PolNeAR v.1.0.0 - Political News Attribution Relations Corpus

PolNeAR is a corpus of news articles in which attributions have been annotated. An attribution occurrs when an article cites statements, or describes the internal state (thoughts, intentions, etc.) of some person or group. A direct verbatim quote is an example of attribution, as is the paraphrasing of a source's intentions or beliefs.

Benefits

In 2018, PolNeAR is the largest attribution dataset by total number of annotated attribution relations. It is also, based on analysis described in [1], the most complete attribution corpus, in the sense of having high pseudo-recall.

PolNeAR annotations are univocal, meaning that each token in the articles has just one label (source, cue, content, or none), and that each token is involved in at most one attribution. For modelling purposes, this means that a PolNeAR annotation is a tag sequence.

Bonus software for Python users

This repository contains the full PolNeAR dataset, along with some software to make it easier to work with the data in Python, in case you are a Python user. See the section entitled "Accompanying software" at the end of this README for details.

News Publishers

PolNeAR consists of news articles from 7 US national news publishers *:

Huffington Post (huff-post)
Breitbart (breitbart)
New York Times (nyt)
Politico (politico)
Washington Post (wash-post)
Western Journalism (west-journal)
USA Today (usa-today)

* Publisher codes used in metadata shown in brackets.

News Coverage and Sampling

The articles in PolNeAR come from the coverage, by 7 US national news publishers, of the campaigns in the US General Election on 8 Nov 2016.

Only articles that mention at least one of the candidates, Donald Trump or Hillary Clinton are included.

Stratified sampling was used to draw articles uniformly from time period, publisher, and candidate of focus in the article, as follows.

Publisher: 144 articles were sampled from each publisher.
Time: 84 articles were sampled uniformly from each 12 month-long period between 8-Nov-2015 to 8-Nov-2016.
Focal Candidate: 504 articles were respectively sampled from articles mentioning Trump or Clinton the weak majority of the time. A candidate is mentioned the weak majority of the time if it is mentioned at least as many times as its opponent.

A stratum consists of a triple (publisher, time-bucket, focal-candidate).

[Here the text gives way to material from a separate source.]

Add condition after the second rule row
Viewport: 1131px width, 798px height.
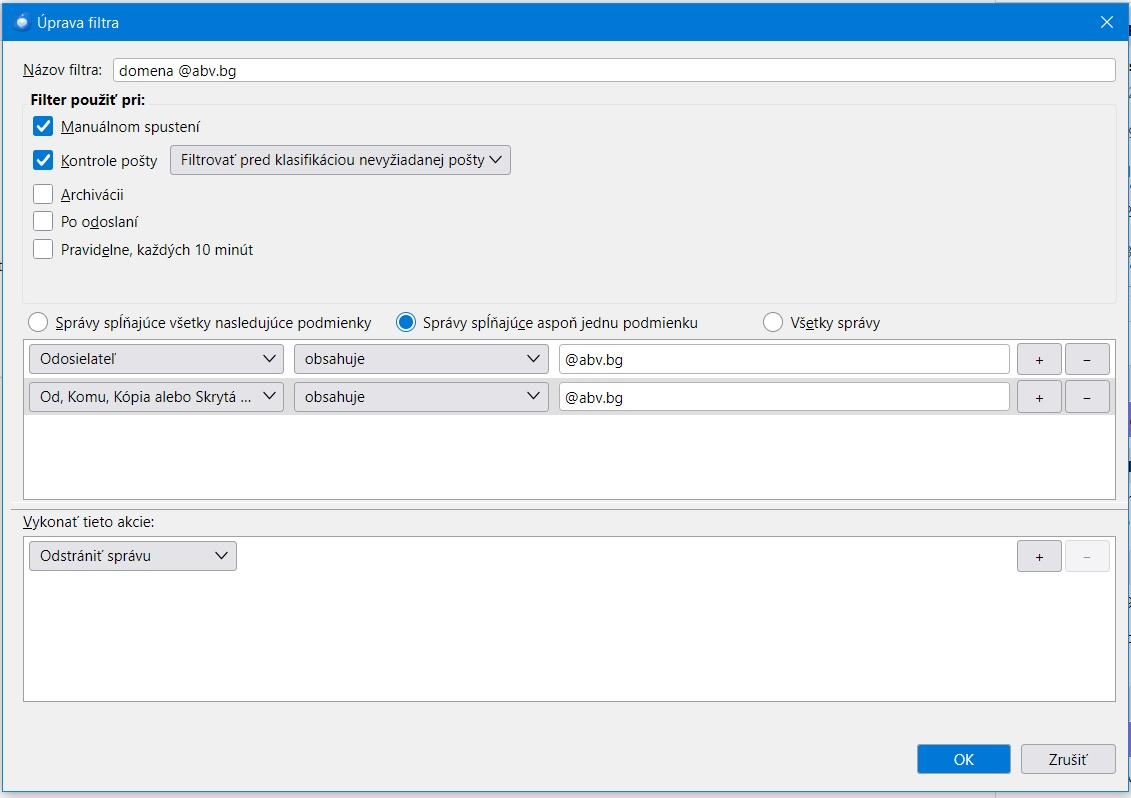click(1039, 397)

In this dataset, there are:

7 publishers * 12 time-periods * 2 focal-candidates = 168 strata

Each stratum contributes 6 randomly-sampled articles to the dataset, for a total of 1008 articles.

Genre

We endeavored to include only the hard news genre, and to exclude soft news, and other genres such as editorials, real estate, travel, advice, letters, obituaries, reviews, essays, etc.

Articles were classified by genre usign the metadata tags and section indications provided by the publisher, either visibly or as hidden attributes in the html.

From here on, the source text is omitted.